Now let’s flip this around: data that is 99% normally-distributed, but using the t distribution in the extreme tails.

my.data <- rnorm(n.rand)
my.data.2 <- rt(n.rand, df = 20)
# Trim off the tails
my.data <- my.data[which(my.data < 3 & my.data > -3)]
# Add in tails from the other distribution
my.data <- c(my.data, my.data.2[which(my.data.2 < -3 | my.data.2 > 3)])

Histogram of p-values for sample sizes 5, 10 and 1000, from a data set constructed from the normal distribution in the range -3 to +3 sigmas, with tails from the t-distribution below -3 and above +3.

Here, 99% of the data is from the normal distribution, yet the normality test looks almost the same as the normality test for just the t-distribution. If you check the y-axis scales carefully, you’ll see that the chance of getting p-value ≤ 0.05 is a bit lower here than for the t distribution.

To make the point further, suppose we have highly skewed data:

my.data <- rlnorm(n.rand, 0, 0.4)

This looks like:

For small sample sizes, even this is likely to pass a test for normality:

### What have we learned?

- With small sample sizes, everything looks normal.
- The normality tests are, indeed, very sensitive to what goes on in the extreme tails.

In other words, if we have enough data to fail a normality test, we always will because our real-world data won’t be clean enough. If we don’t have enough data to reliably fail a normality test, then there’s no point in performing the test, and we have to rely on the fat pencil test or our own understanding of the underlying processes.

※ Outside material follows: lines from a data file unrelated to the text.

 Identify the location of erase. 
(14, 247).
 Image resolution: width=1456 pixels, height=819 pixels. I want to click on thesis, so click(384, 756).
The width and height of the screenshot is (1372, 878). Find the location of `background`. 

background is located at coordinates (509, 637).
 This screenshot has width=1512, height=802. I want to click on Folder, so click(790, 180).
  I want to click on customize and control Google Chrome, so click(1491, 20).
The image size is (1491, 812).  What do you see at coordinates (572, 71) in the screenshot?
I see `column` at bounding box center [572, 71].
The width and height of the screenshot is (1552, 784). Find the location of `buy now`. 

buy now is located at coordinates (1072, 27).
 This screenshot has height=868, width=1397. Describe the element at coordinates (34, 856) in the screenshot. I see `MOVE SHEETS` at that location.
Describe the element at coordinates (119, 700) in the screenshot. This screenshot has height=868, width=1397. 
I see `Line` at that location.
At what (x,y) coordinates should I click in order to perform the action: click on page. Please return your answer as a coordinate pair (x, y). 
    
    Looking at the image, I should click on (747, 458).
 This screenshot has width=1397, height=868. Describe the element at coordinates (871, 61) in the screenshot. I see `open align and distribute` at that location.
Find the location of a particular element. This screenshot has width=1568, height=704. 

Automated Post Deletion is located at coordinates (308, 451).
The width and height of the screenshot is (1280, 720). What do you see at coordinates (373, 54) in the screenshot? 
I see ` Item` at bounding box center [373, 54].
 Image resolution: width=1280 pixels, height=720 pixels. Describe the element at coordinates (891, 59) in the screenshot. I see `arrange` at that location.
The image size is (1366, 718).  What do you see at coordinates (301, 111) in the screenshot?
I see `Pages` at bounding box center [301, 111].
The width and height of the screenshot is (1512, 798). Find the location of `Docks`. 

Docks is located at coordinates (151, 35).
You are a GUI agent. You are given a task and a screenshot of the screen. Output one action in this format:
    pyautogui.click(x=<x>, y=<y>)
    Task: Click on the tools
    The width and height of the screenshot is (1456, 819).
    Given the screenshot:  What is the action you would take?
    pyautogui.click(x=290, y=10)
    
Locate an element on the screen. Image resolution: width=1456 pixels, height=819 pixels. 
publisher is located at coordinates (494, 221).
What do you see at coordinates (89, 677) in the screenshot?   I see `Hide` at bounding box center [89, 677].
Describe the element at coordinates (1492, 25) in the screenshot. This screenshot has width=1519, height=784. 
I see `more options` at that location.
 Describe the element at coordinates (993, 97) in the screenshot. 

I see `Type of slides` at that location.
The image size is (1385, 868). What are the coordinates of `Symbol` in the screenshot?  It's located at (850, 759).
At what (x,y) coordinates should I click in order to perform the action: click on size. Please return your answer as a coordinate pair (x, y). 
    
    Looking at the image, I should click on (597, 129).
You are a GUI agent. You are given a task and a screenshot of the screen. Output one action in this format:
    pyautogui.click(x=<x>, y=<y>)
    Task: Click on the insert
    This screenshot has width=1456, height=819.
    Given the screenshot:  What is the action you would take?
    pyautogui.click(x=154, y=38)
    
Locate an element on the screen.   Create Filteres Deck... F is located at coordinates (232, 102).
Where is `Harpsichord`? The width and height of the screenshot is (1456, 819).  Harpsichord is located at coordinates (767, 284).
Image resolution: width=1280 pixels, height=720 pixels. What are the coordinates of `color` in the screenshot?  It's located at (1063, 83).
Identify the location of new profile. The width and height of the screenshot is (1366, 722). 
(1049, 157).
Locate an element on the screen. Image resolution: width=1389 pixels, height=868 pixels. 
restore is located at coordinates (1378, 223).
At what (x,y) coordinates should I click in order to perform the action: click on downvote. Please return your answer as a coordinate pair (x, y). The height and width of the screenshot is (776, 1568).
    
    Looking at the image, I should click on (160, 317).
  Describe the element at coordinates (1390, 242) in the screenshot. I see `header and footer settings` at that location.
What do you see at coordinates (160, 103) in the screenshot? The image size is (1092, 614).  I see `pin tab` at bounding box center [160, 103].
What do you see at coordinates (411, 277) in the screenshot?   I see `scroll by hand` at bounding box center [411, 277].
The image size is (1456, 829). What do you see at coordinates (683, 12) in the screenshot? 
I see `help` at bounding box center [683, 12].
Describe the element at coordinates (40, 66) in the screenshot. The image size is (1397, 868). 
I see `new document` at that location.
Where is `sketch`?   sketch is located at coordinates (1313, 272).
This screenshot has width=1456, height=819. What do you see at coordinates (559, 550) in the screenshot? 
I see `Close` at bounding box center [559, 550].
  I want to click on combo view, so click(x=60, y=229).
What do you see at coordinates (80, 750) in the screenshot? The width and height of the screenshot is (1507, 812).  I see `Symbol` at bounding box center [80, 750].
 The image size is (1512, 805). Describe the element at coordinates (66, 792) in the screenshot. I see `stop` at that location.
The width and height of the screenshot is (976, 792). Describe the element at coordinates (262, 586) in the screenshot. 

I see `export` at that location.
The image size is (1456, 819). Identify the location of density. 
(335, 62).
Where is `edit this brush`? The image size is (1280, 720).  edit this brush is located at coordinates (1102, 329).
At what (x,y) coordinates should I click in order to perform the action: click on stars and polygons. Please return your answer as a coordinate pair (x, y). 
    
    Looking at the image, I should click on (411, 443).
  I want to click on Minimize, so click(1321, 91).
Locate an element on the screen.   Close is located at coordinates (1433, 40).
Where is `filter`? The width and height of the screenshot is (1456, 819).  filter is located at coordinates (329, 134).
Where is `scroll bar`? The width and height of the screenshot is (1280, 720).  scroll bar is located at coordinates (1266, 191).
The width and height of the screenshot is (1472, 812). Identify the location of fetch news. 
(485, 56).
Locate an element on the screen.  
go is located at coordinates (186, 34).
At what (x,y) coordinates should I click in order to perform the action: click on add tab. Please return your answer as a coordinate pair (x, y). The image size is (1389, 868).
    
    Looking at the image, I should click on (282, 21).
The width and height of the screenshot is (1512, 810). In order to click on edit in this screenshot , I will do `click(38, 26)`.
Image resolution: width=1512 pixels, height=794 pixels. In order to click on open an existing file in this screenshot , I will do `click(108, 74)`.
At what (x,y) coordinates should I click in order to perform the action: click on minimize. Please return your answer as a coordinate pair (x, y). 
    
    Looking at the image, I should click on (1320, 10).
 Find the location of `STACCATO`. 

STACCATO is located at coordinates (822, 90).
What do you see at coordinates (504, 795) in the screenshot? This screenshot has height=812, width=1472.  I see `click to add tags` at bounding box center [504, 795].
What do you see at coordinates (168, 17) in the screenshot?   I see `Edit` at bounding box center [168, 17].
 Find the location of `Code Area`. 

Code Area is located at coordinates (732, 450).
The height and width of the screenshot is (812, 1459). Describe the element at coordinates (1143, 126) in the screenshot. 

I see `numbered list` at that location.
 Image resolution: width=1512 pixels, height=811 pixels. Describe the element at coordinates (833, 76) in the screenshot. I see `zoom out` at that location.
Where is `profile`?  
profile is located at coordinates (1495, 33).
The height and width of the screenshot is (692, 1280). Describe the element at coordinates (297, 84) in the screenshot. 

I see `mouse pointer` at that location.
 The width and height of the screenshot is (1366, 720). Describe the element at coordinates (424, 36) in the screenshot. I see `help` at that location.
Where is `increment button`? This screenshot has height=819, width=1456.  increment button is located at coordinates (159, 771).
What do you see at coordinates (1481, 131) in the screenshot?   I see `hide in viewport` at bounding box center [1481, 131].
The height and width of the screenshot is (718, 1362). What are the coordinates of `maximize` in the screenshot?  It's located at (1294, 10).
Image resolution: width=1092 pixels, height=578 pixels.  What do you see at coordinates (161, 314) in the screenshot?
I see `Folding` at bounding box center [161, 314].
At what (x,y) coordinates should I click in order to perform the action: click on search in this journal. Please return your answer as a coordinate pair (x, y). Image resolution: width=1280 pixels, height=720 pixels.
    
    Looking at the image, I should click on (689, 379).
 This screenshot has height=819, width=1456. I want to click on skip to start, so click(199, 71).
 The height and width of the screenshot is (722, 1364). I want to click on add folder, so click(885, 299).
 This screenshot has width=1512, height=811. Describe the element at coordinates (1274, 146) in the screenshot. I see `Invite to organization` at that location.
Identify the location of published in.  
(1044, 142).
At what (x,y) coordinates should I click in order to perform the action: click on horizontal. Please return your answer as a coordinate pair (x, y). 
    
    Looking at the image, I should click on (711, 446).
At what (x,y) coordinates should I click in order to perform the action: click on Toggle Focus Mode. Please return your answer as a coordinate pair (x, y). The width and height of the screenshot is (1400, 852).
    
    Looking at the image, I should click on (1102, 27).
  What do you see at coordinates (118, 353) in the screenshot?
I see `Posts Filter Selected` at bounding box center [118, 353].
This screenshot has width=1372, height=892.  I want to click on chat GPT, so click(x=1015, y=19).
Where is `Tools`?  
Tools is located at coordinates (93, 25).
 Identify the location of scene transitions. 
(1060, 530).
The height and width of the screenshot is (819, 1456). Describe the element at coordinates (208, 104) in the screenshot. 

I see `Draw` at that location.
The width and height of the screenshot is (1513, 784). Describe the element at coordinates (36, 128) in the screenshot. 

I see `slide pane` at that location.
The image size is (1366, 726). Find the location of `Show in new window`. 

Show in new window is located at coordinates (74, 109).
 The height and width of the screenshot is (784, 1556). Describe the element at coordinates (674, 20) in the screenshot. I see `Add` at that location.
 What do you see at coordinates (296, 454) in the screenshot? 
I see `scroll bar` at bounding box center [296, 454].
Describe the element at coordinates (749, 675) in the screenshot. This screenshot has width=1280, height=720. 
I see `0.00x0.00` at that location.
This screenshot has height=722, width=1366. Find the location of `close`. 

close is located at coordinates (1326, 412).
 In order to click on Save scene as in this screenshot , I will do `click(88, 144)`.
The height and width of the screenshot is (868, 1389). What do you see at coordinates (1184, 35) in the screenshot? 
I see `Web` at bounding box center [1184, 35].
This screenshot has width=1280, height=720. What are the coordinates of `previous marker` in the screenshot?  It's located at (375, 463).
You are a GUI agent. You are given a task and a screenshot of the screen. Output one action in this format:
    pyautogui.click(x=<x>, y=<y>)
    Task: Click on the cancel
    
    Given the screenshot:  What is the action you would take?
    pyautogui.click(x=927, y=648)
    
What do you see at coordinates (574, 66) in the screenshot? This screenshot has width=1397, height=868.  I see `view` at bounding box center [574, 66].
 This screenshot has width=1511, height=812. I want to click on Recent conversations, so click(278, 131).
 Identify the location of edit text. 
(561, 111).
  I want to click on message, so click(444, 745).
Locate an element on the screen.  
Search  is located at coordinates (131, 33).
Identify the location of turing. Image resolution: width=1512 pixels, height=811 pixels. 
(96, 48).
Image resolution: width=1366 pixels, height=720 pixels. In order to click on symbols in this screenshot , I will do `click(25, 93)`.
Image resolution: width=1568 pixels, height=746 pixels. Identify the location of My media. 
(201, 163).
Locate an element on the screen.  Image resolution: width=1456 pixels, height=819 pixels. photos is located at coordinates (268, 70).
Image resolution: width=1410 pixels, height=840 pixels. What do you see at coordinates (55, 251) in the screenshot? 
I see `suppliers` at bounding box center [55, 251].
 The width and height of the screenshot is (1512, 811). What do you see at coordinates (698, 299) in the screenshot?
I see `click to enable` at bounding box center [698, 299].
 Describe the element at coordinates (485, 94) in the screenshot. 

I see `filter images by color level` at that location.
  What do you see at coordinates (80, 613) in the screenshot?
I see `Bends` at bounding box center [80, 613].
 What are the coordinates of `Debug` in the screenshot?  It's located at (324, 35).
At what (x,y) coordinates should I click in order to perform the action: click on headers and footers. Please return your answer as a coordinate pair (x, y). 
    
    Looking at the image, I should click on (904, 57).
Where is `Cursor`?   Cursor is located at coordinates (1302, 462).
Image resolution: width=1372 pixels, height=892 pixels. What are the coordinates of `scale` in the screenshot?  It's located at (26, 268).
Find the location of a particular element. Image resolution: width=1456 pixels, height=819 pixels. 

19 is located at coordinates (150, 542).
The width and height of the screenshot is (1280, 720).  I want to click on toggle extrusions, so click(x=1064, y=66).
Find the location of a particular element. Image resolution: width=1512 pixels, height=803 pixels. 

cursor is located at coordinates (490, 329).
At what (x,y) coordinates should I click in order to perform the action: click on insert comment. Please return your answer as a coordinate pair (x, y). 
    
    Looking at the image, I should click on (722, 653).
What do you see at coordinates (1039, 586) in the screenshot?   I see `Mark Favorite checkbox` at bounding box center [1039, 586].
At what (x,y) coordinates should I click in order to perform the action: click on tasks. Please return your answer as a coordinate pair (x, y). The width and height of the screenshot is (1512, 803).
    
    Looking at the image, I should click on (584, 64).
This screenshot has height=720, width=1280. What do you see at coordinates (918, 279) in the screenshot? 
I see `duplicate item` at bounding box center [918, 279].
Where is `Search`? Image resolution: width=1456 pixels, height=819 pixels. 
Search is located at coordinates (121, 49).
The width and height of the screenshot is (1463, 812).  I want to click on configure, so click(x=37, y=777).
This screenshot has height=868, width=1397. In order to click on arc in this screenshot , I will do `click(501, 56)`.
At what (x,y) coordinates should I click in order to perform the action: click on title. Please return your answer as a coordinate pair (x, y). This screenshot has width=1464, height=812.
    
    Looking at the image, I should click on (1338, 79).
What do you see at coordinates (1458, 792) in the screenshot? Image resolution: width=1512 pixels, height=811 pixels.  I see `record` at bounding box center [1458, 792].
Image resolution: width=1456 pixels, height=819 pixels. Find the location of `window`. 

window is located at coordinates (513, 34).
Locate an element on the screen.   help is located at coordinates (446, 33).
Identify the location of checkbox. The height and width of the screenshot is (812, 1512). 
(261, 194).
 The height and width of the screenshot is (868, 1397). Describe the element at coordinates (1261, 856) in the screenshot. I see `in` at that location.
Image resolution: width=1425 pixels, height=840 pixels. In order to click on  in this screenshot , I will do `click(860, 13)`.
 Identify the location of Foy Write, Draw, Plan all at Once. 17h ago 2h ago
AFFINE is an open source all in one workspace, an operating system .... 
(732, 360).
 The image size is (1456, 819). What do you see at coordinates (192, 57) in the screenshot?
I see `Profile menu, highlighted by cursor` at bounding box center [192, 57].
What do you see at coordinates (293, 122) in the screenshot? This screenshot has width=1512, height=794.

Don’t get too hung up on whether your data is normally distributed or not. When evaluating and summarizing data, rely mainly on your brain and use the statistics only to catch really big errors in judgement. When attempting to make predictions about future performance, e.g. calculating Cpk or simulating a process, recognize the opportunities for errors in judgment and explicitly state you assumptions.